[Opening Exercise input section]
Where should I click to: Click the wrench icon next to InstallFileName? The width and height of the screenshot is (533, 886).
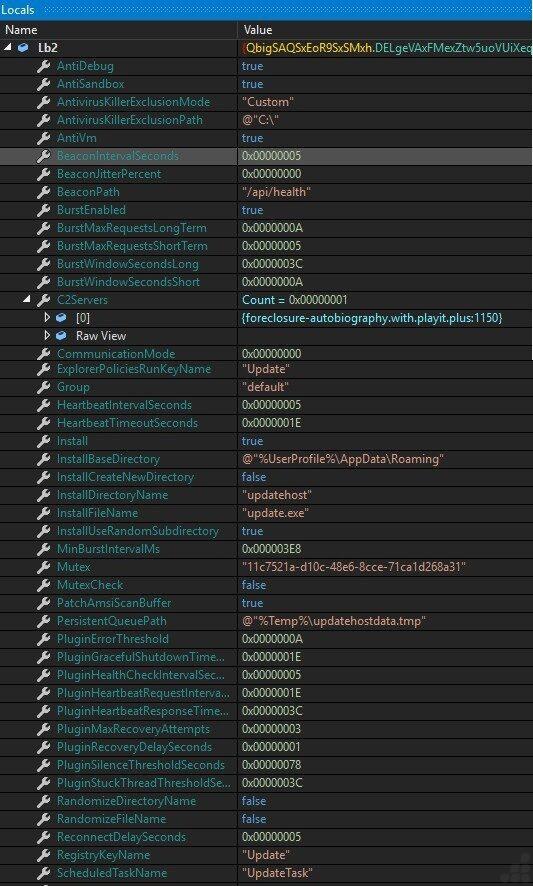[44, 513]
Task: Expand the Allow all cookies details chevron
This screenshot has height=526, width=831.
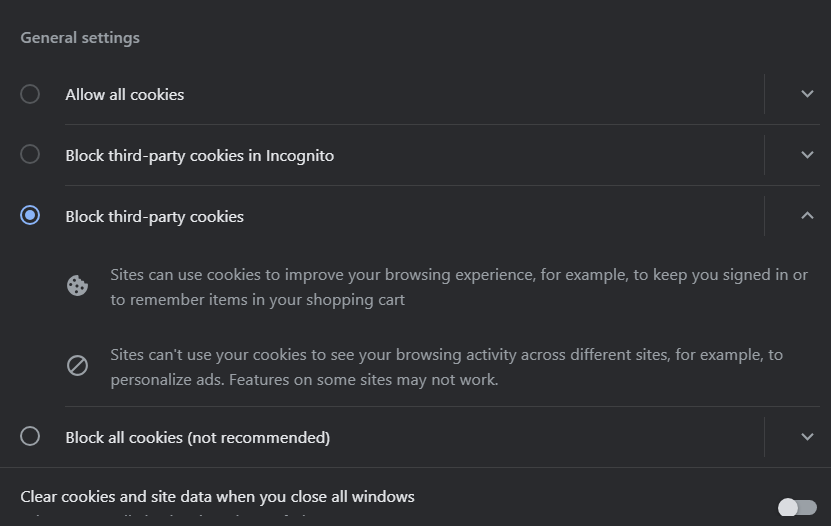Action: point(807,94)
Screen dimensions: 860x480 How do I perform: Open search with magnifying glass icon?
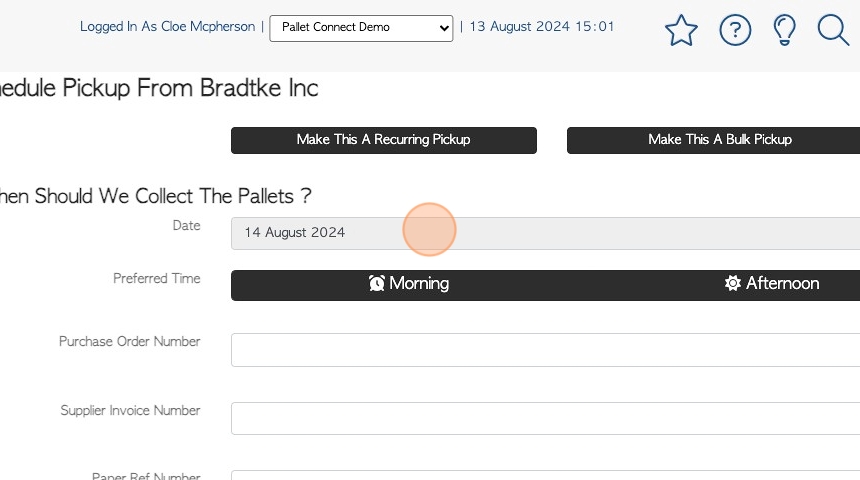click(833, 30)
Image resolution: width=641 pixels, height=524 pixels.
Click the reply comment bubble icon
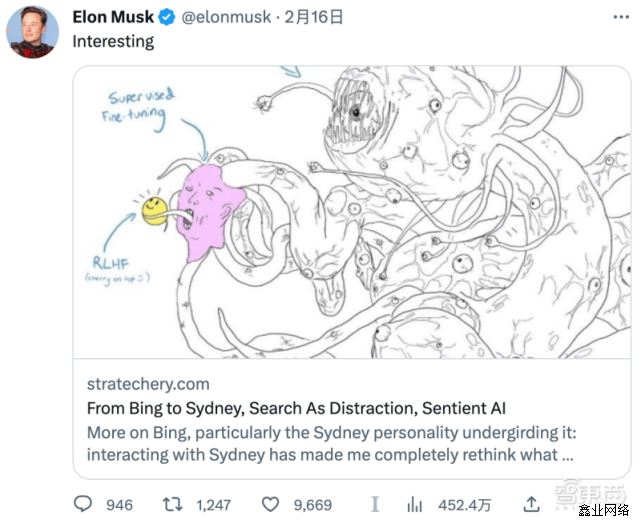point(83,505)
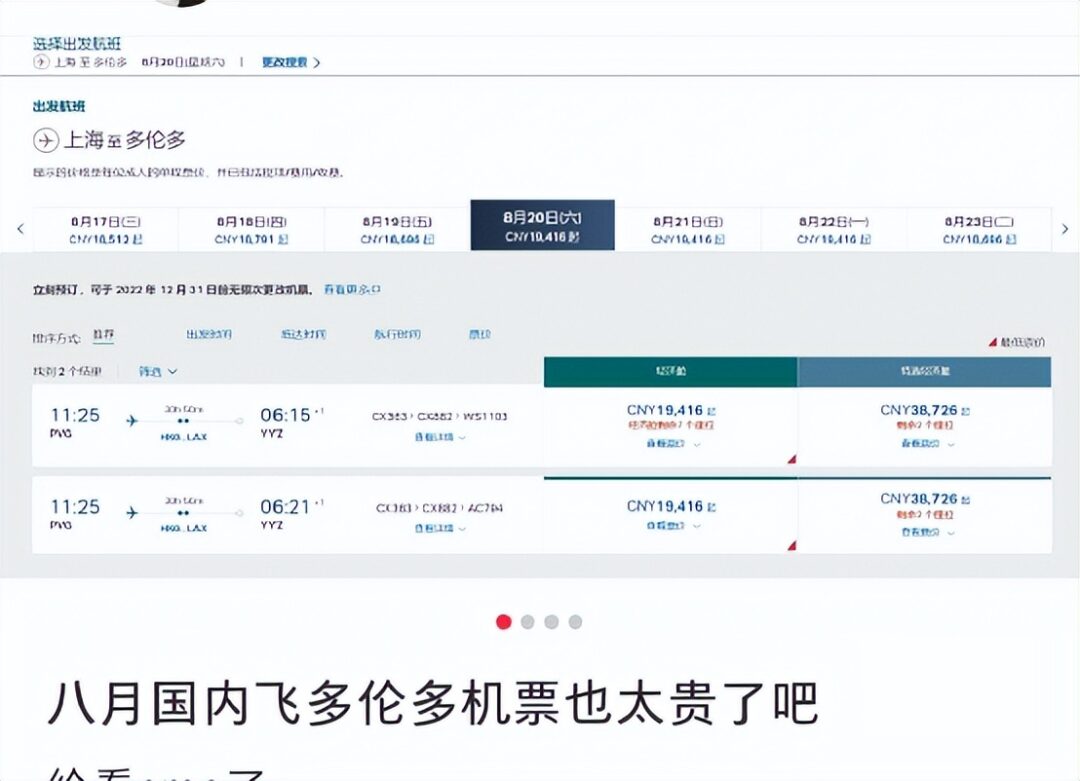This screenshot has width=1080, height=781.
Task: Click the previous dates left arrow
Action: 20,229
[Closing Exercise input section]
▸ **About this exercise**: Your answer must be an exact copy of the entries above, with no pictures in it.

▸ **Completed exercise**:
Where should I click to: Click the wrench icon next to InstallFileName? The width and height of the screenshot is (533, 886).
[44, 513]
Task: Expand the Allow all cookies details chevron
This screenshot has height=526, width=831.
Action: point(807,94)
Screen dimensions: 860x480 How do I perform: Open search with magnifying glass icon?
click(833, 30)
Image resolution: width=641 pixels, height=524 pixels.
Click the reply comment bubble icon
point(83,505)
This screenshot has width=1080, height=781.
Task: Click the previous dates left arrow
Action: 20,229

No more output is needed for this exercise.